Work request:
A faithful, complete copy of the records is required.

Data to examine:

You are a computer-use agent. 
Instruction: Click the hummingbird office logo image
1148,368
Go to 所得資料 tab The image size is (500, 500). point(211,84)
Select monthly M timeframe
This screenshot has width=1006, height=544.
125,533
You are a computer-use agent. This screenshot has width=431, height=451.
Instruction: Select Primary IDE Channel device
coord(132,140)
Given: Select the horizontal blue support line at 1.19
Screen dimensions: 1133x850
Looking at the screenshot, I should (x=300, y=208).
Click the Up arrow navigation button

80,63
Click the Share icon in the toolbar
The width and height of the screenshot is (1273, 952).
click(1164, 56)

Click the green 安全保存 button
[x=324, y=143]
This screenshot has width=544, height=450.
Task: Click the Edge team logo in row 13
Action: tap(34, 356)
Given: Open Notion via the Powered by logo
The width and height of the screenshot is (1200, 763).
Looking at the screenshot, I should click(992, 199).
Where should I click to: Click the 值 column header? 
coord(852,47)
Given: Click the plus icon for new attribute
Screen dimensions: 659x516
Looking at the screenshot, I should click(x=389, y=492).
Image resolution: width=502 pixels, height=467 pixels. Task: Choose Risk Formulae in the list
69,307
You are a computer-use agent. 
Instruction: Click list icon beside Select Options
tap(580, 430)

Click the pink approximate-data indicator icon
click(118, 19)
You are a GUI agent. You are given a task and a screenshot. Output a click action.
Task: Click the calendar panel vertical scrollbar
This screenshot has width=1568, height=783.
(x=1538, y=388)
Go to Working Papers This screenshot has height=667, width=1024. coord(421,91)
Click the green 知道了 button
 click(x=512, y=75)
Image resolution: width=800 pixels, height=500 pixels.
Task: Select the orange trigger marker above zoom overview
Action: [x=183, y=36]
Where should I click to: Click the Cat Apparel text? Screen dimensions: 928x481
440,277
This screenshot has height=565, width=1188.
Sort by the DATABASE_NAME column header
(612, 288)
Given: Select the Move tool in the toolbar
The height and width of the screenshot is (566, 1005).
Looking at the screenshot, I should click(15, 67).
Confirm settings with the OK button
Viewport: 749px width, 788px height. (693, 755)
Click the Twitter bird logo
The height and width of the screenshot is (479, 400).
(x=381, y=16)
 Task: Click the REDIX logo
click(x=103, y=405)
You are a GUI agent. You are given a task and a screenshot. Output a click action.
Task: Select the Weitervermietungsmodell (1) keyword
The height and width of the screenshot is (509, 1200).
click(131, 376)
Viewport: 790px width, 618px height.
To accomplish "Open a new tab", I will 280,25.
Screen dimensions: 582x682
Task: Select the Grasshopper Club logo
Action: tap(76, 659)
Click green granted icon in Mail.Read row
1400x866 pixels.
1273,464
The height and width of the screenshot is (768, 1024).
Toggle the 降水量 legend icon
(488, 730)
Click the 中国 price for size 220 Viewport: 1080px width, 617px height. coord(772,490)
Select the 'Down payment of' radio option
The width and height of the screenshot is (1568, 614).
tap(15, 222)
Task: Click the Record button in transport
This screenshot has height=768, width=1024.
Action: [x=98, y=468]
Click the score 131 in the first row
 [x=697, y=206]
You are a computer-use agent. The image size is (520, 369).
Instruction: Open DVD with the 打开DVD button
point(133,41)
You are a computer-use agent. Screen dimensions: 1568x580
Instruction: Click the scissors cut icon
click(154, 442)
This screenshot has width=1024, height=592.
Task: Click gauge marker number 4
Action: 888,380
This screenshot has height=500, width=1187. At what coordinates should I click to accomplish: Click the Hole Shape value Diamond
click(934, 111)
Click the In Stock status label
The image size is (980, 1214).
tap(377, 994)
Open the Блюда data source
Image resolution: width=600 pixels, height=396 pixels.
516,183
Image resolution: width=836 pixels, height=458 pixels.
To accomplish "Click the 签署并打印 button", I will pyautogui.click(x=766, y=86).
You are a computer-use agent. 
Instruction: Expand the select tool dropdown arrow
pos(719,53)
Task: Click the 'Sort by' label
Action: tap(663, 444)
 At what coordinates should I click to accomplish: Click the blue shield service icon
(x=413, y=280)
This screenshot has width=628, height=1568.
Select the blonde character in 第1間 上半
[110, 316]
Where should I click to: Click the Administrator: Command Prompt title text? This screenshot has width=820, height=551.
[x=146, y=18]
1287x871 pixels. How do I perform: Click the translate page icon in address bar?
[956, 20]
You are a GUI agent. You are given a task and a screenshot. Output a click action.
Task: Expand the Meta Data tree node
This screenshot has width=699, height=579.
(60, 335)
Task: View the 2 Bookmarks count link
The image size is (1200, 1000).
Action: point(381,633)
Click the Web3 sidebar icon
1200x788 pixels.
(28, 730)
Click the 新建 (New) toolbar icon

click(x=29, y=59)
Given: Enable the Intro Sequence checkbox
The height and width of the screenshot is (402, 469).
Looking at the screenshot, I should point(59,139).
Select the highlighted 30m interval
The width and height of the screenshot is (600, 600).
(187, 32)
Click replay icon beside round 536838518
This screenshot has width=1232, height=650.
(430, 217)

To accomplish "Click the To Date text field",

Task response:
You are a computer-use agent. 
Instruction: Click the hummingbird office logo image
1148,368
Go to 所得資料 tab The image size is (500, 500). point(211,84)
Select monthly M timeframe
This screenshot has width=1006, height=544.
125,533
You are a computer-use agent. This screenshot has width=431, height=451.
Instruction: Select Primary IDE Channel device
coord(132,140)
Given: Select the horizontal blue support line at 1.19
Screen dimensions: 1133x850
Looking at the screenshot, I should (x=300, y=208).
Click the Up arrow navigation button

80,63
Click the Share icon in the toolbar
The width and height of the screenshot is (1273, 952).
click(1164, 56)

Click the green 安全保存 button
[x=324, y=143]
This screenshot has width=544, height=450.
Task: Click the Edge team logo in row 13
Action: tap(34, 356)
Given: Open Notion via the Powered by logo
The width and height of the screenshot is (1200, 763).
Looking at the screenshot, I should click(992, 199).
Where should I click to: Click the 值 column header? 
coord(852,47)
Given: Click the plus icon for new attribute
Screen dimensions: 659x516
Looking at the screenshot, I should click(x=389, y=492).
Image resolution: width=502 pixels, height=467 pixels. Task: Choose Risk Formulae in the list
69,307
You are a computer-use agent. 
Instruction: Click list icon beside Select Options
tap(580, 430)

Click the pink approximate-data indicator icon
click(118, 19)
You are a GUI agent. You are given a task and a screenshot. Output a click action.
Task: Click the calendar panel vertical scrollbar
This screenshot has width=1568, height=783.
(x=1538, y=388)
Go to Working Papers This screenshot has height=667, width=1024. coord(421,91)
Click the green 知道了 button
 click(x=512, y=75)
Image resolution: width=800 pixels, height=500 pixels.
Task: Select the orange trigger marker above zoom overview
Action: [x=183, y=36]
Where should I click to: Click the Cat Apparel text? Screen dimensions: 928x481
440,277
This screenshot has height=565, width=1188.
Sort by the DATABASE_NAME column header
(612, 288)
Given: Select the Move tool in the toolbar
The height and width of the screenshot is (566, 1005).
Looking at the screenshot, I should click(15, 67).
Confirm settings with the OK button
Viewport: 749px width, 788px height. (693, 755)
Click the Twitter bird logo
The height and width of the screenshot is (479, 400).
(x=381, y=16)
 Task: Click the REDIX logo
click(x=103, y=405)
You are a GUI agent. You are given a task and a screenshot. Output a click action.
Task: Select the Weitervermietungsmodell (1) keyword
The height and width of the screenshot is (509, 1200).
click(131, 376)
Viewport: 790px width, 618px height.
To accomplish "Open a new tab", I will 280,25.
Screen dimensions: 582x682
Task: Select the Grasshopper Club logo
Action: tap(76, 659)
Click green granted icon in Mail.Read row
1400x866 pixels.
1273,464
The height and width of the screenshot is (768, 1024).
Toggle the 降水量 legend icon
(488, 730)
Click the 中国 price for size 220 Viewport: 1080px width, 617px height. coord(772,490)
Select the 'Down payment of' radio option
The width and height of the screenshot is (1568, 614).
tap(15, 222)
Task: Click the Record button in transport
This screenshot has height=768, width=1024.
Action: [x=98, y=468]
Click the score 131 in the first row
 [x=697, y=206]
You are a computer-use agent. The image size is (520, 369).
Instruction: Open DVD with the 打开DVD button
point(133,41)
You are a computer-use agent. Screen dimensions: 1568x580
Instruction: Click the scissors cut icon
click(154, 442)
This screenshot has width=1024, height=592.
Task: Click gauge marker number 4
Action: 888,380
This screenshot has height=500, width=1187. At what coordinates should I click to accomplish: Click the Hole Shape value Diamond
click(934, 111)
Click the In Stock status label
The image size is (980, 1214).
tap(377, 994)
Open the Блюда data source
Image resolution: width=600 pixels, height=396 pixels.
516,183
Image resolution: width=836 pixels, height=458 pixels.
To accomplish "Click the 签署并打印 button", I will pyautogui.click(x=766, y=86).
You are a computer-use agent. 
Instruction: Expand the select tool dropdown arrow
pos(719,53)
Task: Click the 'Sort by' label
Action: tap(663, 444)
 At what coordinates should I click to accomplish: Click the blue shield service icon
(x=413, y=280)
This screenshot has width=628, height=1568.
Select the blonde character in 第1間 上半
[110, 316]
Where should I click to: Click the Administrator: Command Prompt title text? This screenshot has width=820, height=551.
[x=146, y=18]
1287x871 pixels. How do I perform: Click the translate page icon in address bar?
[956, 20]
You are a GUI agent. You are given a task and a screenshot. Output a click action.
Task: Expand the Meta Data tree node
This screenshot has width=699, height=579.
(60, 335)
Task: View the 2 Bookmarks count link
The image size is (1200, 1000).
Action: point(381,633)
Click the Web3 sidebar icon
1200x788 pixels.
(28, 730)
Click the 新建 (New) toolbar icon

click(x=29, y=59)
Given: Enable the Intro Sequence checkbox
The height and width of the screenshot is (402, 469).
Looking at the screenshot, I should point(59,139).
Select the highlighted 30m interval
The width and height of the screenshot is (600, 600).
(187, 32)
Click replay icon beside round 536838518
This screenshot has width=1232, height=650.
(430, 217)

To accomplish "Click the To Date text field",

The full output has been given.